Compounds are effective in reversing or preventing mechanical allodynia-like symptoms if rats treated with such compounds require stimulation with a Von Frey filament of higher rigidity strength to provoke a positive allodynic response as compared to control untreated or vehicle treated rats. Alternatively, or in addition, testing of an animal in chronic pain may be done before and after compound administration. In such an assay, an effective compound results in an increase in the rigidity of the filament needed to induce a response after treatment, as compared to the filament that induces a response before treatment or in an animal that is also in chronic pain but is left untreated or is treated with vehicle. Test compounds are administered before or after onset of pain. When a test compound is administered after pain onset, testing is performed 10 minutes to three hours after administration.
Mechanical Hyperalgesia
Mechanical hyperalgesia (an exaggerated response to painful stimulus) is tested essentially as described by Koch et al. (1996) Analgesia 2(3):157-164. Rats are placed in individual compartments of a cage with a warmed, perforated metal floor. Hind paw withdrawal duration (i.e., the amount of time for which the animal holds its paw up before placing it back on the floor) is measured after a mild pinprick to the plantar surface of either hind paw.
Compounds produce a reduction in mechanical hyperalgesia if there is a statistically significant decrease in the duration of hindpaw withdrawal. Test compound may be administered before or after onset of pain. For compounds administered after pain onset, testing is performed 10 minutes to three hours after administration.
Thermal Hyperalgesia
Thermal hyperalgesia (an exaggerated response to noxious thermal stimulus) is measured essentially as described by Hargreaves et al. (1988) Pain. 32(1):77-88. Briefly, a constant radiant heat source is applied the animals' plantar surface of either hind paw.

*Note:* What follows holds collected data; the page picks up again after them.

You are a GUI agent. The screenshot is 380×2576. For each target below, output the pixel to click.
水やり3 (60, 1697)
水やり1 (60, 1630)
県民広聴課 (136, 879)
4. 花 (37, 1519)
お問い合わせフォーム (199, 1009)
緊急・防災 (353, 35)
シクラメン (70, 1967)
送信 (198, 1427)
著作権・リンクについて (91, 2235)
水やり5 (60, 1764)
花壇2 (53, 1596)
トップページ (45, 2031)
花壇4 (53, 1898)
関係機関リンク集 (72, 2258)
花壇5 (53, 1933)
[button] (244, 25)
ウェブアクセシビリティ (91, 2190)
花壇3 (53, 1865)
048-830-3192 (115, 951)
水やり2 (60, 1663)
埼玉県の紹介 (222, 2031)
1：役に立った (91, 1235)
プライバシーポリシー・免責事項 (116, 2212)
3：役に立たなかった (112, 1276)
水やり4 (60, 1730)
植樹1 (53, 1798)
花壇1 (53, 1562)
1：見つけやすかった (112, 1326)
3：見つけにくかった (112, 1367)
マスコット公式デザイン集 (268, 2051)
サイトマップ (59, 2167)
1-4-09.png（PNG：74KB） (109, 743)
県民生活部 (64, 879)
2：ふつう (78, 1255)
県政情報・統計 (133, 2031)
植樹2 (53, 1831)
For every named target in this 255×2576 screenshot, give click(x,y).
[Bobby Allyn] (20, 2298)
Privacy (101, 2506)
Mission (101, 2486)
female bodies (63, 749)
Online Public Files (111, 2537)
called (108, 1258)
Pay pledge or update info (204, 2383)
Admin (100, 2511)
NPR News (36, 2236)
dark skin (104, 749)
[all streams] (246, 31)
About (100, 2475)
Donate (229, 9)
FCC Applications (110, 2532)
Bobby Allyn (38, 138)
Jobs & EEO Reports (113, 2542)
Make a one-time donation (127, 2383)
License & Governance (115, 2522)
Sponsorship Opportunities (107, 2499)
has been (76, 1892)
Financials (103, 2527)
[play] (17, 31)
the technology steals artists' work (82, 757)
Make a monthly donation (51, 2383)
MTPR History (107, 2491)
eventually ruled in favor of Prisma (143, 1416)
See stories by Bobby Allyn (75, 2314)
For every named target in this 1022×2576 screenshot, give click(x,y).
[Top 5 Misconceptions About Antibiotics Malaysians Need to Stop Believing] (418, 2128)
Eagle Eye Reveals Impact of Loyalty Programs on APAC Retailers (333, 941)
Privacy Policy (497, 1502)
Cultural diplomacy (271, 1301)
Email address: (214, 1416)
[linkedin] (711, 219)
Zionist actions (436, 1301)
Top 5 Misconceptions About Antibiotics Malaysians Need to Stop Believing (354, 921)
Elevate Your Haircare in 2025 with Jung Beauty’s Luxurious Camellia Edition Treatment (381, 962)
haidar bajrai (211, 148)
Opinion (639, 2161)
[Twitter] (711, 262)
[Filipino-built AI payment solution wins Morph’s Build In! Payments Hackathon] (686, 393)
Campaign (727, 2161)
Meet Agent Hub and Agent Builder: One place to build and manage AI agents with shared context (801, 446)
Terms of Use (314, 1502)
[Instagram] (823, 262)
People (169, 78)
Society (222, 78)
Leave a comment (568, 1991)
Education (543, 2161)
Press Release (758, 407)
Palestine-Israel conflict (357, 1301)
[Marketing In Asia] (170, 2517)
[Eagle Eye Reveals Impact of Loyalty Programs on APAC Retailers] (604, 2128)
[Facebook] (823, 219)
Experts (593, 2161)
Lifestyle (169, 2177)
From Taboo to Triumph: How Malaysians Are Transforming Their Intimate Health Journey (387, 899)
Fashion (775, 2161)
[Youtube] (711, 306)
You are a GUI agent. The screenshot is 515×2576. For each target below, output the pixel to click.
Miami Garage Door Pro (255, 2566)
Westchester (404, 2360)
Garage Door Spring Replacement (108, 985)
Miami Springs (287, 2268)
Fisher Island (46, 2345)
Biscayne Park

The time to withdrawal (i.e., the amount of time that heat is applied before the animal moves its paw), otherwise described as thermal threshold or latency, determines the animal's hind paw sensitivity to heat.
Compounds produce a reduction in thermal hyperalgesia if there is a statistically significant increase in the time to hindpaw withdrawal (i.e., the thermal threshold to response or latency is increased). Test compound may be administered before or after onset of pain. For compounds administered after pain onset, testing is performed 10 minutes to three hours after administration.
B. Pain Models
Pain may be induced using any of the following methods, to allow testing of analgesic efficacy of a compound. In general, compounds provided herein result in a statistically significant reduction in pain as determined by at least one of the previously described testing methods, using male SD rats and at least one of the following models.
Acute Inflammatory Pain Model
Acute inflammatory pain is induced using the carrageenan model essentially as described by Field et al. (1997) Br. J. Pharmacol. 121(8):1513-1522. 100-200 μl of 1-2% carrageenan solution is injected into the rats' hind paw. Three to four hours following injection, the animals' sensitivity to thermal and mechanical stimuli is tested using the methods described above. A test compound (0.01 to 50 mg/kg) is administered to the animal, prior to testing, or prior to injection of carrageenan. The compound can be administered orally or through any parenteral route, or topically on the paw. Compounds that relieve pain in this model result in a statistically significant reduction in mechanical allodynia and/or thermal hyperalgesia.
Chronic Inflammatory Pain Model
Chronic inflammatory pain is induced using one of the following protocols:

- 1. Essentially as described by Bertorelli et al. (1999) Br. J. Pharmacol. 128(6): 1252-1258, and Stein et al. (1998) Pharmacol. Biochem. Behav. 31(2):455-51, 200 μl Complete Freund's Adjuvant (0.1 mg heat killed and dried M. Tuberculosis) is injected to the rats' hind paw: 100 μl into the dorsal surface and 100 μl into the plantar surface.
- 2. Essentially as described by Abbadie et al. (1994) J Neurosci. 14(10):5865-5871 rats are injected with 150 μl of CFA (1.5 mg) in the tibio-tarsal joint.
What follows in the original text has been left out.